Since its inception as a web format for improvisation comedy, Improvisual Project has rapidly grown into a wide-ranging offering, with not only stage shows and a street improv web series, but also a number of workshops and courses, as part of the Proyecto Escuela.
Director and performer David Moncada explains: “There are different ideas about improvisation. When people hear about improv they think about a comedy show with quick games – which we also do – but we have another focus, which is long format improvisation, something which is not so normal here in Colombia. It’s improvisation taken to a deeper level – they aren’t two or three minute bits, but seven to ten minutes, or even an hour for some shows.”
Their hilarious live performances – which have been included in FILBo 2014 and 2015, as well as this year’s Festival Iberoamericano de Teatro – come in a number of formats, with the group constantly trying to innovate and take improvisation to another level, as Moncada tells me: “Improv can be whatever you want in the moment, but what differentiates each of our formats is how we impose limits, upon which we then improvise.”

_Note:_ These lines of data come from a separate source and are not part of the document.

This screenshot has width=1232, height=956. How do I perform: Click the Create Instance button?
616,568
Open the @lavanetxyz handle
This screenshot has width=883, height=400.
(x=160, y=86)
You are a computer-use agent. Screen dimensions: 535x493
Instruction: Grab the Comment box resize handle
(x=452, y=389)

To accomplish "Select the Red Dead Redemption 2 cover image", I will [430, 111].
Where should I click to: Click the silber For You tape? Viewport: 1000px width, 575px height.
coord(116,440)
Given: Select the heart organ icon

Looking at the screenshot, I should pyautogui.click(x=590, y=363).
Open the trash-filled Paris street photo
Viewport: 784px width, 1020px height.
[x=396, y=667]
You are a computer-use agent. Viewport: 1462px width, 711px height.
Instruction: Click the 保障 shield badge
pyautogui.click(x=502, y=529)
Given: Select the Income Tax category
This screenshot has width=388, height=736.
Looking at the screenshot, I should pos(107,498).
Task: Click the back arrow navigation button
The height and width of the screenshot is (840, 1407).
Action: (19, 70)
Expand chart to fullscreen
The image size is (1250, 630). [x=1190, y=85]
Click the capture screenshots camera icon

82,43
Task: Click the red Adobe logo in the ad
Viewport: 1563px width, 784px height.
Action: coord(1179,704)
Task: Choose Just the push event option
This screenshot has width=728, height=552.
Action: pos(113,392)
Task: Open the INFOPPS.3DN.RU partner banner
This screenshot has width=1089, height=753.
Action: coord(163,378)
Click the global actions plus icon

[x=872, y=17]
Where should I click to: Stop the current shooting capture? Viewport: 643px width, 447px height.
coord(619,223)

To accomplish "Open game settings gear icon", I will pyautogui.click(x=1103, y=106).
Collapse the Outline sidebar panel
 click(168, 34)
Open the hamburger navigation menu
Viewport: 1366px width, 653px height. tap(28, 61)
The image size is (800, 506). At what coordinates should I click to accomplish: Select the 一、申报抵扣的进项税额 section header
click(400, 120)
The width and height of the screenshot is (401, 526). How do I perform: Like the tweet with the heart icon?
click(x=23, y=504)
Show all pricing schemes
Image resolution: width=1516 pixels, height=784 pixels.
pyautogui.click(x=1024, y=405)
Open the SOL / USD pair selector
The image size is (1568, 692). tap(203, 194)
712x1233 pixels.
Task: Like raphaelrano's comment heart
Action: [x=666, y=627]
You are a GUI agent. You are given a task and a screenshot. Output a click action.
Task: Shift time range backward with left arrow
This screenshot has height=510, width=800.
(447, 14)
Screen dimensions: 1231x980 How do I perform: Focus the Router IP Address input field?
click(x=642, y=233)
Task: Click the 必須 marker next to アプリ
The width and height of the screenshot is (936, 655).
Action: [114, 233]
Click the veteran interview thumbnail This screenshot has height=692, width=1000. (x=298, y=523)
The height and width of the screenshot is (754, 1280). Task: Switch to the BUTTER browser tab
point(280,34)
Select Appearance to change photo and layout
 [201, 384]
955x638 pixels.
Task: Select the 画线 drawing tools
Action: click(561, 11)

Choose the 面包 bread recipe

Yet it isn’t easy to be an improv artist in Colombia, with the group claiming that there are many obstacles to the growth of the industry, despite Improvisual Project having already won numerous awards and putting on successful workshops throughout Latin America.
Moncada – who spent time studying in Canada with one of the pioneers of improv Keith Johnstone and his famed Loose Moose theatre – explains: “In theatre circles, there are a lot of people who don’t see improvisation as an end in itself, but as a form of acting training. Our objective as a group and as a company is to have it considered as a serious contemporary theatre offering.
“When the Ministry [of Culture], Idartes, etc, are choosing acts, they do not accept improvisation. There aren’t many possibilities for us because people are already married to something that works.”
Perhaps unlike other industries, this is something which is being combated by groups and performers working hand in hand to support the growth of improv in Colombia.
The group’s producer, María Paula Franky, tells me: “There’s something very beautiful about the improvisation circle in Bogotá – they get together a lot and are constantly helping each other out. We have to come together to make improv grow.”
This desire to improve the reputation and professionalism in the improvisation circuit has led Improvisual Project to run a number of workshops, with their latest project – starting on August 2 – taking things to a whole new level.
“There is no comprehensive kind of training in Bogotá”, explains Moncada. “There are month-long courses, or even one or three day workshops. What we are doing is offering an academic programme of two years, in which a specific part of improv will be covered each semester […] One of the objectives of our Proyecto Escuela is to create a serious level of improv training, based on the development of competencies, as if it were a university.”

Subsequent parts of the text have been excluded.